150120 Vibration Training
By Danny M. O’Dell, M.A.CSCS
For quite some time the effectiveness of vibrations on the body have been noted in various clinical and research settings. The question arises; is it a useful as a means to develop strength. The short answer is yes; but with caveats attached.
Vibration loading has been successfully used in the astronaut program to help prevent bone loss and to enhance recovery from sprains and tendonitis in normal and athletic individuals. Recent research has centered on the use of whole body vibrations to increase bone integrity, balance, muscular strength and more recently for weight loss if you also cut back on your calories.
Additional benefits may also be noted in reducing back pain but as in all cases of beginning a new exercise regime it is recommended that you speak to your health care provider to see if it is appropriate for you.
This research has demonstrated that whole body vibrations in the 25-40 Hz ranges improves explosive power in those who are physically active. Additional findings have shown this type of training to be beneficial to older adults with balance problems and for increased bone formation in postmenopausal women.
The mechanism used to deliver the vibrations is a power plate apparatus that applies a high frequency, low amplitude current to the platform on which the trainee is standing or performing their exercises upon. The exercises are done erect or relaxed, with weight shifting from leg to leg, and on the toes or heels. Other movements include push ups, dips, squats or jumping below maximum velocity and height.
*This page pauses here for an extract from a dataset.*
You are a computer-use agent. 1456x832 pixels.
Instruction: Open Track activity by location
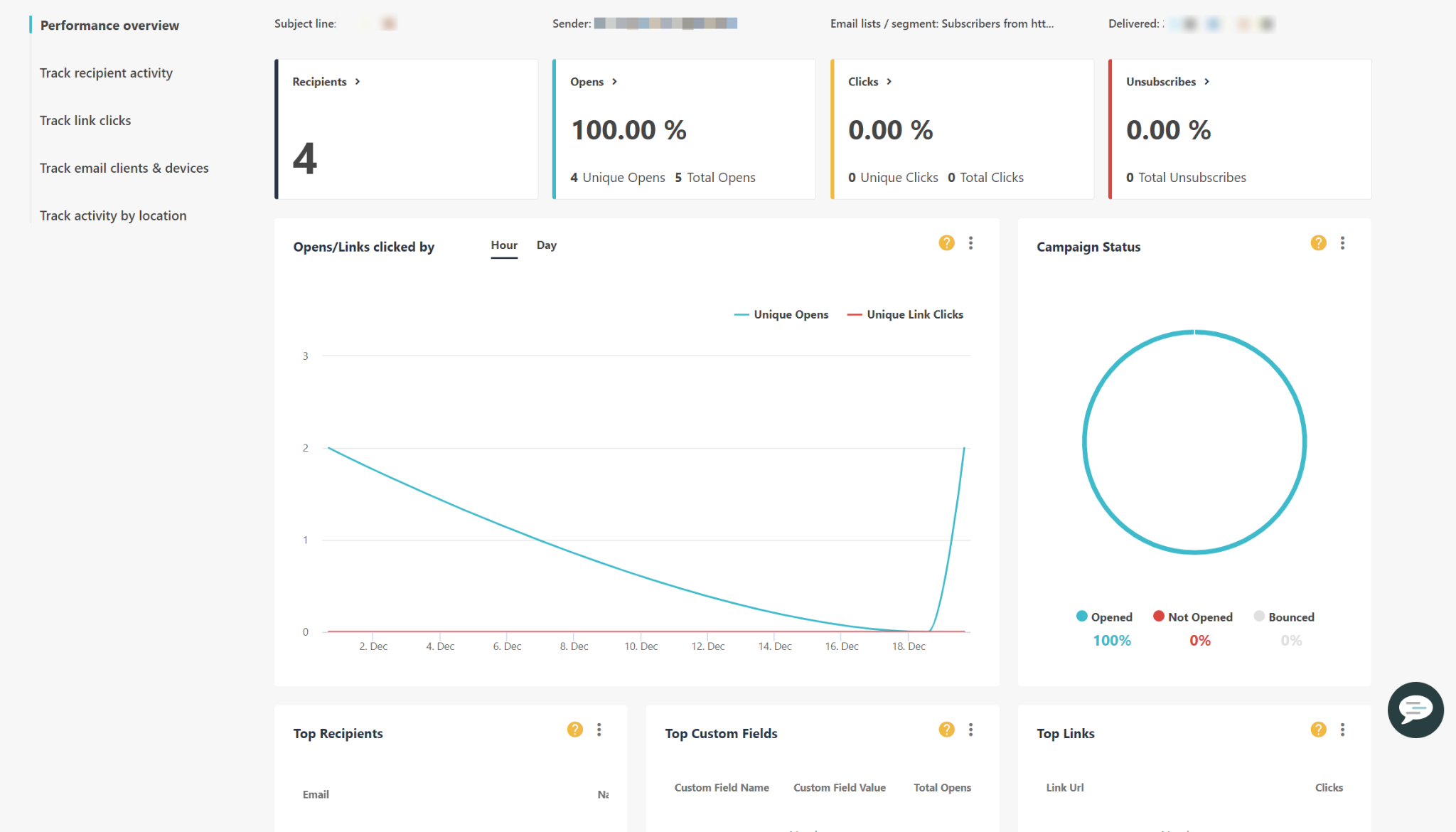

Static stretches also seem to be more beneficial on the vibrating platform.
It appears that the vibrations produce small variations in muscle length. These small changes stimulate the tonic vibration reflex-the one that activates the muscle spindles and alpha motor neurons. These are the processes that cause the muscle fibers to contract.
Delving further into the after effects of this training modality it was discovered that combined with non loaded static and dynamic exercises which were specifically focused on balance, strength and power the most positive gains were made during the first two months of training. The following two months showed minimal gains, if any at all.
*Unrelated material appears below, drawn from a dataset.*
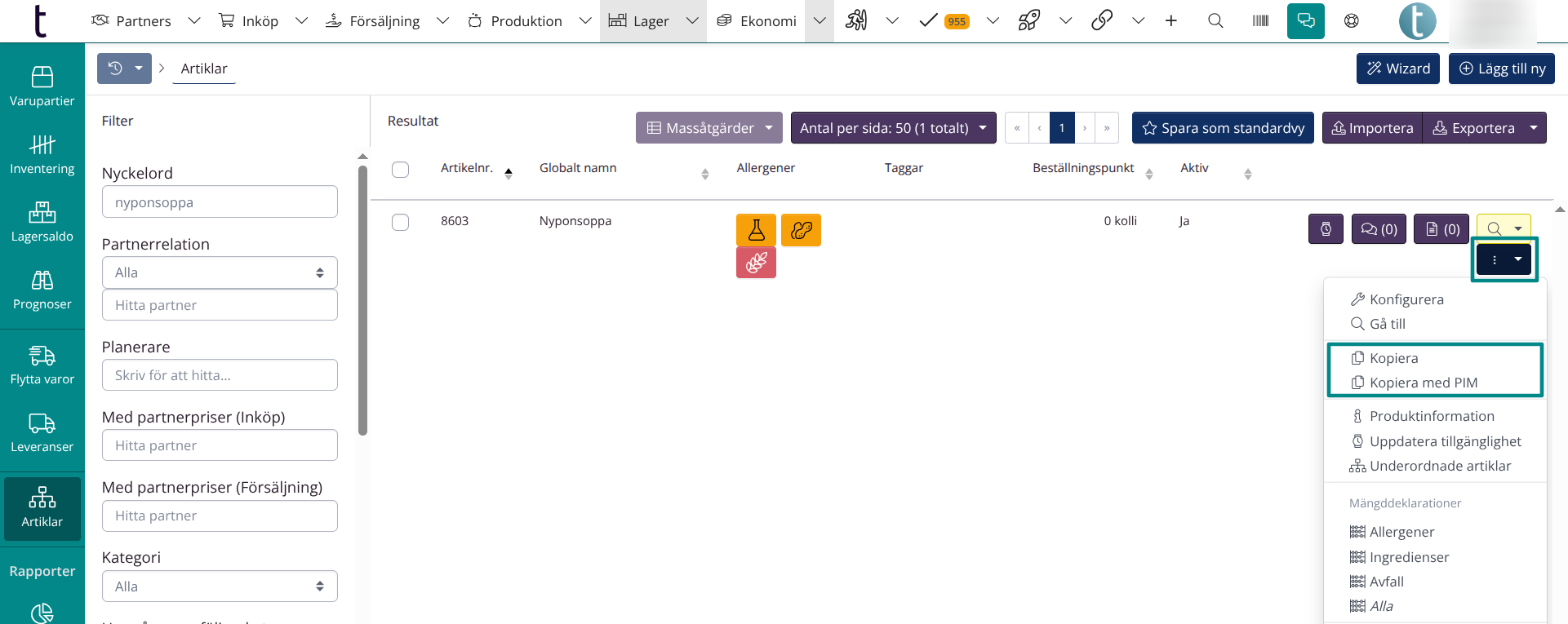Open the Antal per sida dropdown
This screenshot has width=1568, height=624.
coord(893,128)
This is similar to the normal adaptation phases of any new exercise or program. The first few months are the most productive.
This suggests that neural responses and recruitment of muscle units were positively engaged through the use of the vibration platform. Additional studies are warranted before any definite conclusions can be reached about the usefulness of these devices regarding the link between nominal and superior strength gains.
One final note if you are pregnant or have other health problems, whole body vibrations can cause some harmful results in some situations such as during a pregnancy or other non-specified health problems.